Notes on "Understanding Lifecycle Management Complexity of Datacenter Topologies" (FatClique)
Link to Paper: https://www.usenix.org/system/files/nsdi19-zhang.pdf
Problem
Lots of data center topology design research has focused on improving performance properties such as bandwidth, latency, etc. However, lifecycle management of data centers is also important, since it can influence capital and operational expenses, and also ease of initial deployment and future expansion. It is important to consider future expansion, since data centers do not remain static over their lifetimes, and are frequently expanded and upgraded.
Approach
The authors decided to consider the lifecycle management implications of topology design. First, they define a set of metrics to evaluate topology designs, with a separate set of metrics for Deployment and another for Expansion. Based on these defined metrics, they propose and analyze a new class of topologies, called FatClique.
The complexity of laying out data center network topology (deployment) can be reduced by careful packaging, placement, and bundling strategies. Packaging is the arrangement of switches into racks, and placement involves the physical placement of the racks on the data center floor. With efficient packaging and placement strategies, one can realize better efficiency by bundling multiple fibers together.
The three key metrics that capture deployment complexity are numbers of switches, patch panels, and bundle types. More switches equal more packaging complexity, and the patch panels represent the topological structure and reflect wiring complexity.
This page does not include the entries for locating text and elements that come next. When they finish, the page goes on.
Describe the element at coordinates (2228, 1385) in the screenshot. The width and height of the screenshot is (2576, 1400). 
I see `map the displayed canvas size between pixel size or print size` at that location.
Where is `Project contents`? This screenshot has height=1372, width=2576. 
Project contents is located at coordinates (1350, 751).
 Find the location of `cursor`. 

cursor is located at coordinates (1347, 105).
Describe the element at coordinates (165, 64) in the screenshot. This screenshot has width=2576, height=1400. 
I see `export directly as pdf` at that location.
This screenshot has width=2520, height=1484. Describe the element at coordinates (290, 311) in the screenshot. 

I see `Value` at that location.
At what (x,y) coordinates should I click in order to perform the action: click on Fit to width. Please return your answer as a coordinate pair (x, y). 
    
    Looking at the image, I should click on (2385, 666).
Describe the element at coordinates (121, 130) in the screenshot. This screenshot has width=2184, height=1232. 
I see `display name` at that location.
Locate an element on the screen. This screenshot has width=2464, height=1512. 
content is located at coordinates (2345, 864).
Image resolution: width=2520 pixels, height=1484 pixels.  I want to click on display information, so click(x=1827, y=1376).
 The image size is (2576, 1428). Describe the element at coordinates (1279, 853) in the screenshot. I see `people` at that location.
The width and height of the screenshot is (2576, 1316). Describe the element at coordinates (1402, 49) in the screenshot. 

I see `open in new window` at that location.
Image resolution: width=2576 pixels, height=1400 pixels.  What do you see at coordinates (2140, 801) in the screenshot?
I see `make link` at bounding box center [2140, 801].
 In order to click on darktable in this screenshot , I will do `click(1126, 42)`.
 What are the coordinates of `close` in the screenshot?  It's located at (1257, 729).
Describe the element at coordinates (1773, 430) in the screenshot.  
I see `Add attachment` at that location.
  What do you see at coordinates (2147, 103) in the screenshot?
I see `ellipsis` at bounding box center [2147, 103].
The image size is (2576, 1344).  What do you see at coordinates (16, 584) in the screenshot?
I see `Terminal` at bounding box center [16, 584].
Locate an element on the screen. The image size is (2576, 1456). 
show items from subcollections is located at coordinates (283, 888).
The two key metrics that capture expansion complexity are the number of expansion steps and the average number of rewired links in a patch panel rack. Patch panel rewiring is important because it’s done manually, so this is an indication of the time it takes to finish the expansion step. Each expansion step requires reducing the data center capacity by a certain amount, called the expansion SLO, so keeping the number of expansion steps and necessary rewiring low can help minimize disruption during data center expansion.
A comparison of FatClique, Clos, Jellyfish, and Xpander reveals that FatClique is the best at most scales by all the defined complexity metrics. FatClique can permit speedy expansion while degrading network capacity by a small percentage. However, Clos can take 5x longer to do this. FatClique also requires fewer switches, patch panels (only at large scales, Clos has fewer at small and medium scales), and a lower cabling cost.
Strengths, Weaknesses & Possible Follow-Up Ideas
The evaluation metrics were well designed and explained, and the authors make an effort to evaluate the different networks fairly. However, the authors do not present a detailed performance evaluation of FatClique, which makes it difficult to understand how it performs in comparison with the other designs. Therefore, a possible follow-up idea would be to explore the performance characteristics of the network designs.
Lessons for Data Center Design
When evaluating the performance of network topologies, data center designers need to also consider the lifecycle management complexities. It’s important to be aware of the necessary tradeoffs, since a network design that performs well may be extremely difficult to expand or scale to future demands. Efforts should be made to design for manageability, as the management complexity of networks increases in the future.